DATE: MONDAY, November 1, 1993                   TAG: 9311010083
SECTION: NATIONAL/INTERNATIONAL                    PAGE: A-2   EDITION: METRO 
SOURCE: Associated Press
DATELINE: WASHINGTON                                LENGTH: Medium


KUDZU VINE MAY BE WEAPON IN FIGHT AGAINST ALCOHOLISM

Kudzu, an imported nuisance weed that often chokes trees in Southern forests, may contain extracts that conquer the craving for alcohol, a study shows.

Researchers at Harvard Medical School, intrigued by the ancient Chinese use of the kudzu roots to treat alcoholism, tested compounds from the plant on a group of hard-drinking hamsters and found that the rodents voluntarily went on the wagon.

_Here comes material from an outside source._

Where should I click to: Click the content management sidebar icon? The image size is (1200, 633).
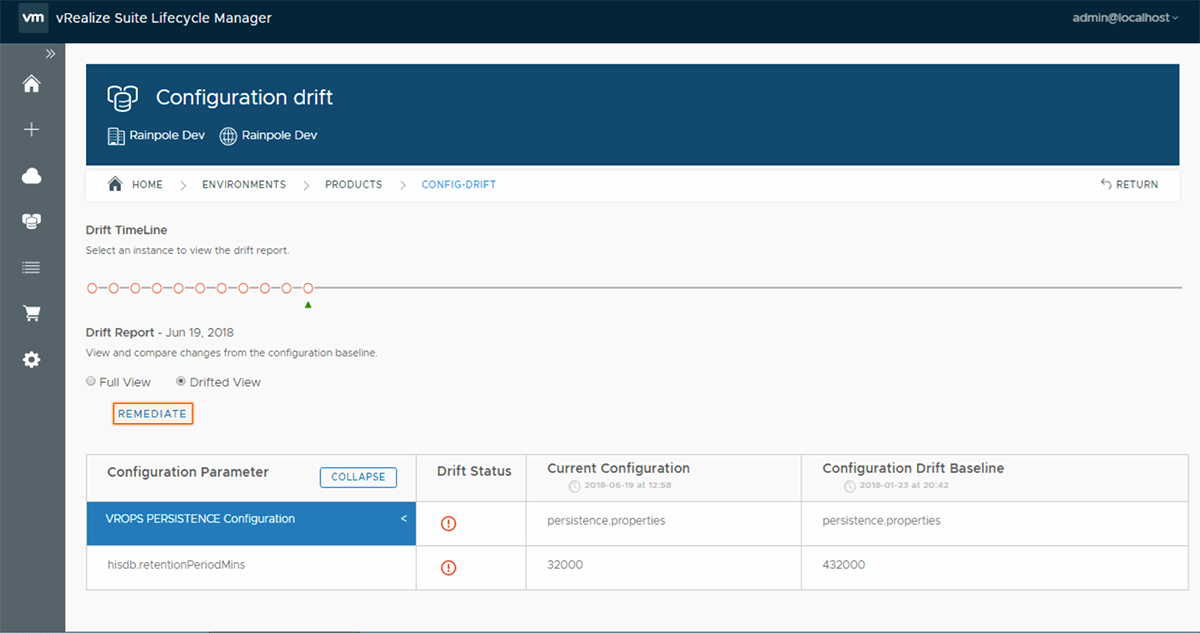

Dr. Bert L. Vallee of the Harvard Medical School said the kudzu extract "has been used widely in China and Japan for centuries to treat alcoholism. You can buy the stuff in pill form over the counter in Japan and China."

Vallee and his colleague, Wing-Ming Keung, collected information about kudzu from doctors in Asia and found that since about A.D. 200, it has been a treatment to suppress alcohol consumption.

"They make a concoction of it and drink it as tea," Vallee said.

To test its effect on alcohol craving, the researchers used an unusual animal called the Syrian golden hamster, which has the unique characteristic of having a huge appetite and capacity for alcohol.

In a study published today in the Proceedings of the National Academy of Sciences, Vallee and Keung report that if given the choice, the hamster will develop an alcohol consumption rate that, if scaled up to human size, would be about 40 times greater than the capacity of the typical human drunk.

This was established by giving caged hamsters the side-by-side choice of drinking from a dish of pure water or from a dish that contained a 15 percent solution of alcohol and water. The hamsters preferred the cocktail.

The active ingredient in kudzu was synthesized and then injected into 71 of the hamsters.

The rodents immediately cut back on their alcohol consumption.

"The effect was that it reduced the alcohol intake by more 50 percent," said Vallee.

The kudzu compounds also were tested against approved drugs now commonly used to blunt the appetite for drink in human alcoholics. Vallee said the kudzu products worked better.

Vallee said the kudzu did not affect the hamsters' appetite and seemed to produce no toxicity.

Vallee said he hopes that the drug will ready for clinical testing in humans within a year.